▸ **Problem statement**
Restate word for word the lines of the material below, from the line with "Click the 复制任务记录 button" to the line with "This screenshot has height=581, width=600.", both lines included, and no others.
________________
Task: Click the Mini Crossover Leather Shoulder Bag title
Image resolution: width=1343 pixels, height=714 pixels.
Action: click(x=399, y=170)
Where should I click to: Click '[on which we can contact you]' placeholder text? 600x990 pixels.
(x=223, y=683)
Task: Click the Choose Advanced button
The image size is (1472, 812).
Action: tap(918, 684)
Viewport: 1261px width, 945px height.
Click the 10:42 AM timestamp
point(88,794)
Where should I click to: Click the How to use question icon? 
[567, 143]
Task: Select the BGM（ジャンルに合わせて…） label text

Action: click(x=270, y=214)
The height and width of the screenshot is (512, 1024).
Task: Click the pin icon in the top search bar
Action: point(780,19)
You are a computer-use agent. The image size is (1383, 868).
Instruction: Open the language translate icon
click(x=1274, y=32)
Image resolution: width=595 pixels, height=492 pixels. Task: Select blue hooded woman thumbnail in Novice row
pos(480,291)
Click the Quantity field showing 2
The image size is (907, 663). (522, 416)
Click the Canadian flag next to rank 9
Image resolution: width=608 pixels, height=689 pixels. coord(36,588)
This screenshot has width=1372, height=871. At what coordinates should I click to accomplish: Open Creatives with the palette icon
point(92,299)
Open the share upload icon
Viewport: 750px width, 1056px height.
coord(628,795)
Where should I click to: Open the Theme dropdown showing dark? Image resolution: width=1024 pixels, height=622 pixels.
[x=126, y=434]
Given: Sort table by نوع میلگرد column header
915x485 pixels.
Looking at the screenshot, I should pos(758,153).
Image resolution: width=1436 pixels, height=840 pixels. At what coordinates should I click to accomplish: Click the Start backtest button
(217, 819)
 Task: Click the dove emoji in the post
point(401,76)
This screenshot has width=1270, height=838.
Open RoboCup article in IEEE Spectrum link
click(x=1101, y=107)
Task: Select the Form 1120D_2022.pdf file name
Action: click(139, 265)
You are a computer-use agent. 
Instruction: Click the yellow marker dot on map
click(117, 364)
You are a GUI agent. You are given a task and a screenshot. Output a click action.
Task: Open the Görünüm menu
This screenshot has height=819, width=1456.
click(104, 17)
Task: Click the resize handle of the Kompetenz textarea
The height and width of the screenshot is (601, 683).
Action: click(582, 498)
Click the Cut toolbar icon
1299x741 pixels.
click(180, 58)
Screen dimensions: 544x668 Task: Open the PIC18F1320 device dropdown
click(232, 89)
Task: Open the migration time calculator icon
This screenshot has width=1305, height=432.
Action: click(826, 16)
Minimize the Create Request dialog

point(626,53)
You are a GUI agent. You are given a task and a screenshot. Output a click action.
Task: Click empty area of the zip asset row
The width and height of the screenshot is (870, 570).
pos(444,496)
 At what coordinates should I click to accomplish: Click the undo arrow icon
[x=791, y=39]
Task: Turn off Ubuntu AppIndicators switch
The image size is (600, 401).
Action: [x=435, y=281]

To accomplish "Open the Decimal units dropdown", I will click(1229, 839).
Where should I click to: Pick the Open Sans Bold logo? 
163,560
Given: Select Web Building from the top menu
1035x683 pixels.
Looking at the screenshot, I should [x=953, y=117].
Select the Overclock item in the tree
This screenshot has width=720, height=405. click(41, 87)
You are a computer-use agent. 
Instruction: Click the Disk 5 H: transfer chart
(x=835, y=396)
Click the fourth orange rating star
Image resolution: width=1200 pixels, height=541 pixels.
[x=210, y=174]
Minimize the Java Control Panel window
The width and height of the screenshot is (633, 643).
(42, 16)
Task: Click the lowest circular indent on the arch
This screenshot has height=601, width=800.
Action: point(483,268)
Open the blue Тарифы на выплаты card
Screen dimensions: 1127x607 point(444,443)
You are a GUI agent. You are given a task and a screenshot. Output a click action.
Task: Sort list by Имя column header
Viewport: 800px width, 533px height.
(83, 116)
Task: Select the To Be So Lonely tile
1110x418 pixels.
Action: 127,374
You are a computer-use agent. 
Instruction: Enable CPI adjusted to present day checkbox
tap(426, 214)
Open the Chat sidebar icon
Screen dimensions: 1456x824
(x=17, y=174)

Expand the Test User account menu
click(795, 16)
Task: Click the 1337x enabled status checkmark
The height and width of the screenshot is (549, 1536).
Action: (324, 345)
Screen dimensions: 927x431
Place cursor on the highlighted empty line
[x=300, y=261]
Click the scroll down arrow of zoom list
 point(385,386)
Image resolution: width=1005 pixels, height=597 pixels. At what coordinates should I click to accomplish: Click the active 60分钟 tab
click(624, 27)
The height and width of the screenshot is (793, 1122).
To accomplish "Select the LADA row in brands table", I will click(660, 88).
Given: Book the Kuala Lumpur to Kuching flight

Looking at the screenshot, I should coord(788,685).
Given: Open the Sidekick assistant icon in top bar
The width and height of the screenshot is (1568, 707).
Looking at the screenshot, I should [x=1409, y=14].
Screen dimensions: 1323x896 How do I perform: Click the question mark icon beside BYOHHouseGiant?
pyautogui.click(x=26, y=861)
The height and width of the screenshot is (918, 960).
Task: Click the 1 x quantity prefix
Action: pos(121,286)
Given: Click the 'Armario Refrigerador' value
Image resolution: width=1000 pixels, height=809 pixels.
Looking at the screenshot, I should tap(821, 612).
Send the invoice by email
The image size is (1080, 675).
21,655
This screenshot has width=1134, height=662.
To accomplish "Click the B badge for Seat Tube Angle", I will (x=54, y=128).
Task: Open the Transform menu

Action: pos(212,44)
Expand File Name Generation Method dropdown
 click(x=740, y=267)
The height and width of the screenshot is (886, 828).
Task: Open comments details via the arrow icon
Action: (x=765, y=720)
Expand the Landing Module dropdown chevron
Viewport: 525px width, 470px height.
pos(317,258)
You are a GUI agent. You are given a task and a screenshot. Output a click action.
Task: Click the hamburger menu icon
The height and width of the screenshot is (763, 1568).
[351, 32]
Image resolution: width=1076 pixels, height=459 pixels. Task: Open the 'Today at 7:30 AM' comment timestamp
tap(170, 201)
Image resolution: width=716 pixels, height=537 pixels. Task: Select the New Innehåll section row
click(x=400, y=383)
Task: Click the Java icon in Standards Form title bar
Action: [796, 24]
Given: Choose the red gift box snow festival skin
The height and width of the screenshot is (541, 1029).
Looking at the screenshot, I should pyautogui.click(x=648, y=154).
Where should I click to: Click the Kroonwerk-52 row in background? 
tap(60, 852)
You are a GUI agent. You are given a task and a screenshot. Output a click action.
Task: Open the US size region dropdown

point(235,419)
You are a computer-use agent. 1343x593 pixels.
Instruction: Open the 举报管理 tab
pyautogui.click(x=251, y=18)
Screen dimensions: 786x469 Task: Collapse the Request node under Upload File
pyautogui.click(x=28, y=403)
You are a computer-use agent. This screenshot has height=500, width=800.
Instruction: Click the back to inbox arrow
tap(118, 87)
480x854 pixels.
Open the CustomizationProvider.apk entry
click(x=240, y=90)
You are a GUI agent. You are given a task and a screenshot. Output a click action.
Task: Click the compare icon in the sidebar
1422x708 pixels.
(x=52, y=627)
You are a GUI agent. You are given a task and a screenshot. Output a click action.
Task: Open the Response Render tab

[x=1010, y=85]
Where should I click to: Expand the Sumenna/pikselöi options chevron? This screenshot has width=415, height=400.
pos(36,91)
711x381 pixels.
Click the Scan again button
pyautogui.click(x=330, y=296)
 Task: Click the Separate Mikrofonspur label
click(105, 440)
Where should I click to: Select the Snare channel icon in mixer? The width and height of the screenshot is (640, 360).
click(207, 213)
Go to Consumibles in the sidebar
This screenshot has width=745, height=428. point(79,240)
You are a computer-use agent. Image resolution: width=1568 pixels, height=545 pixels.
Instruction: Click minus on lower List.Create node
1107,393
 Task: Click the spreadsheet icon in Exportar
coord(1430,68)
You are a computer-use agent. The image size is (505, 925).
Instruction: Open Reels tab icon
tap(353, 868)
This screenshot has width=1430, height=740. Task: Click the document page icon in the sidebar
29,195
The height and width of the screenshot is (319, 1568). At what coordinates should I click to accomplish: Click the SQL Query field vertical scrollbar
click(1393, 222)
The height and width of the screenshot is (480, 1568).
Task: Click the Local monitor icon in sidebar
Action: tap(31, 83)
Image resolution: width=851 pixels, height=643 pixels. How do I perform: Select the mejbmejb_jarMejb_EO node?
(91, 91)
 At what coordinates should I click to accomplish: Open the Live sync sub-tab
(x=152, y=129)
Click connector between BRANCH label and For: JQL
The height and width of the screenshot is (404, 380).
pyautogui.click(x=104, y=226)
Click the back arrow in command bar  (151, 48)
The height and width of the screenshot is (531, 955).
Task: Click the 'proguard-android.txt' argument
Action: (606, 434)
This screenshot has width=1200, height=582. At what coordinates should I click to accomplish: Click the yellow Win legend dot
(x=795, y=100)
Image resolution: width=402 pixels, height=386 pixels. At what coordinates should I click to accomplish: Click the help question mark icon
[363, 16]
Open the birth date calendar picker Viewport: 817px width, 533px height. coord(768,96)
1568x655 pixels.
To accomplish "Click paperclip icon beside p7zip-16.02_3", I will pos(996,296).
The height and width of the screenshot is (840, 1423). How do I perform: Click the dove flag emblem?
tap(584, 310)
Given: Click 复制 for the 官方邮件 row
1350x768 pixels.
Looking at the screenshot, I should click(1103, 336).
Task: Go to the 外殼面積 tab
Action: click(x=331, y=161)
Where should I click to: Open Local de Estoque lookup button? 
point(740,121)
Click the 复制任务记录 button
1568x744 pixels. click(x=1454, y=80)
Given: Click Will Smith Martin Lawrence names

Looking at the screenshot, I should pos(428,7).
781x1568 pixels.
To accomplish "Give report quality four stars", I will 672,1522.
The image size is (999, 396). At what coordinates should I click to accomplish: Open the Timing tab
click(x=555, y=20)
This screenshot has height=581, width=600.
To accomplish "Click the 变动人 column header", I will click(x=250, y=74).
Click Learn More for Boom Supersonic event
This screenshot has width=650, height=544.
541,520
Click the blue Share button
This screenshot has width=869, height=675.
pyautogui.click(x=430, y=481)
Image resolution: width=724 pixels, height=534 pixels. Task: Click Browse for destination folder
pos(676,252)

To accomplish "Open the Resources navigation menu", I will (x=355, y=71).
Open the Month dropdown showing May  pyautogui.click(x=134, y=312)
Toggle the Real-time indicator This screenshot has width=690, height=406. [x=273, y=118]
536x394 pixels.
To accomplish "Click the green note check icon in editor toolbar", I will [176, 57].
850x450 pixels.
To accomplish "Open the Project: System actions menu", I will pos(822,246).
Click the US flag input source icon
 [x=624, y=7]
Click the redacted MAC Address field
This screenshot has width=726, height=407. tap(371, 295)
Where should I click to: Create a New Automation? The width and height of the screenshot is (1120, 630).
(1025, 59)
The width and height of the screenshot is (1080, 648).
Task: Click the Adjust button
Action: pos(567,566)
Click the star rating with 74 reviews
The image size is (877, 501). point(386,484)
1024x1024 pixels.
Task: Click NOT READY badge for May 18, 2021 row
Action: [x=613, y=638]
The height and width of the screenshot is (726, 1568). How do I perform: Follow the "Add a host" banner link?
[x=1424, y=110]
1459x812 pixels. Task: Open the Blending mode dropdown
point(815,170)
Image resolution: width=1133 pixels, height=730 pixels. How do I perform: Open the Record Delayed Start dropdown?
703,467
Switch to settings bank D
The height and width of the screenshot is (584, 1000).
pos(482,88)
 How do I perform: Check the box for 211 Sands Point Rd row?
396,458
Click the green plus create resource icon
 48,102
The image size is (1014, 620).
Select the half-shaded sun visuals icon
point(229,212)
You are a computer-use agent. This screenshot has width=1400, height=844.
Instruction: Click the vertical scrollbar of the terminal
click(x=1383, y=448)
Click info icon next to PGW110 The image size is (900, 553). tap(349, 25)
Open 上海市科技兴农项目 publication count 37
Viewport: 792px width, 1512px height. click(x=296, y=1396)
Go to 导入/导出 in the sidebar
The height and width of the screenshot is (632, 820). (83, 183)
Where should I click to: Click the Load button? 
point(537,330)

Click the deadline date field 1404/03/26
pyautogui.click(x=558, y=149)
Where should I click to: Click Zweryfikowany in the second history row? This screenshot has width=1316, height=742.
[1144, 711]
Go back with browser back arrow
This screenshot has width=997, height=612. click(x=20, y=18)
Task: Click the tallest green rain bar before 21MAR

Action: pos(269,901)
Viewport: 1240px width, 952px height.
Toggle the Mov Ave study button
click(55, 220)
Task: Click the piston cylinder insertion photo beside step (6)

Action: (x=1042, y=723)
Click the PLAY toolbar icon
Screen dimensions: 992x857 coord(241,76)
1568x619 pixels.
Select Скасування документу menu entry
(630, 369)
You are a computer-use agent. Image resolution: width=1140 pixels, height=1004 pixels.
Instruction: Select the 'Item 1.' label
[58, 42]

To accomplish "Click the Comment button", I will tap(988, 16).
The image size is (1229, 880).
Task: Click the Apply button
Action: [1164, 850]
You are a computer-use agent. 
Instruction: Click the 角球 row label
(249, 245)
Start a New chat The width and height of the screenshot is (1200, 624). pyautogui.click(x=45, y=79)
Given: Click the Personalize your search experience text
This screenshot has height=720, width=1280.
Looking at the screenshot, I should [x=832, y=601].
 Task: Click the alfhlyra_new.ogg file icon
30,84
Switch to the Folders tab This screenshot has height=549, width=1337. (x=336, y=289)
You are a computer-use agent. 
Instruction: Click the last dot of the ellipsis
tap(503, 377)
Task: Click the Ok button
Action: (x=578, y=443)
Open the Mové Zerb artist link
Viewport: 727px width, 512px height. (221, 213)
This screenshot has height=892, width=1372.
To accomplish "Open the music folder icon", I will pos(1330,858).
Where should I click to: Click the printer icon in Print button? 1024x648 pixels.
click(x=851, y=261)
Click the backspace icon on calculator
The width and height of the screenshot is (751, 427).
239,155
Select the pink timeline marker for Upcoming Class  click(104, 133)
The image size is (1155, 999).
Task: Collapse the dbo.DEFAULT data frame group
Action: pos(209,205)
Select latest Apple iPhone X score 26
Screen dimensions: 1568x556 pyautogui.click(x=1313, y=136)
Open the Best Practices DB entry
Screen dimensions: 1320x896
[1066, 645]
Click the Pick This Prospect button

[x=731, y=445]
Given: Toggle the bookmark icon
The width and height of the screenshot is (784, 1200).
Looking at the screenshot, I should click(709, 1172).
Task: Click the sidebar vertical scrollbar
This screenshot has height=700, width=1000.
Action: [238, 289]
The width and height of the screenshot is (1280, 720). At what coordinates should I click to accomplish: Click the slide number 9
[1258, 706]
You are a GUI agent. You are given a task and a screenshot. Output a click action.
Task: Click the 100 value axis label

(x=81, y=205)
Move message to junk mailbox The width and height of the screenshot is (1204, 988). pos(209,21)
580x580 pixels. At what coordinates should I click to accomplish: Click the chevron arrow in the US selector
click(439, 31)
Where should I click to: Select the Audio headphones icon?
________________
▸ **Completed exercise**
Click the 复制任务记录 button
1568x744 pixels. click(x=1454, y=80)
Given: Click Will Smith Martin Lawrence names

Looking at the screenshot, I should pos(428,7).
781x1568 pixels.
To accomplish "Give report quality four stars", I will 672,1522.
The image size is (999, 396). At what coordinates should I click to accomplish: Open the Timing tab
click(x=555, y=20)
This screenshot has height=581, width=600.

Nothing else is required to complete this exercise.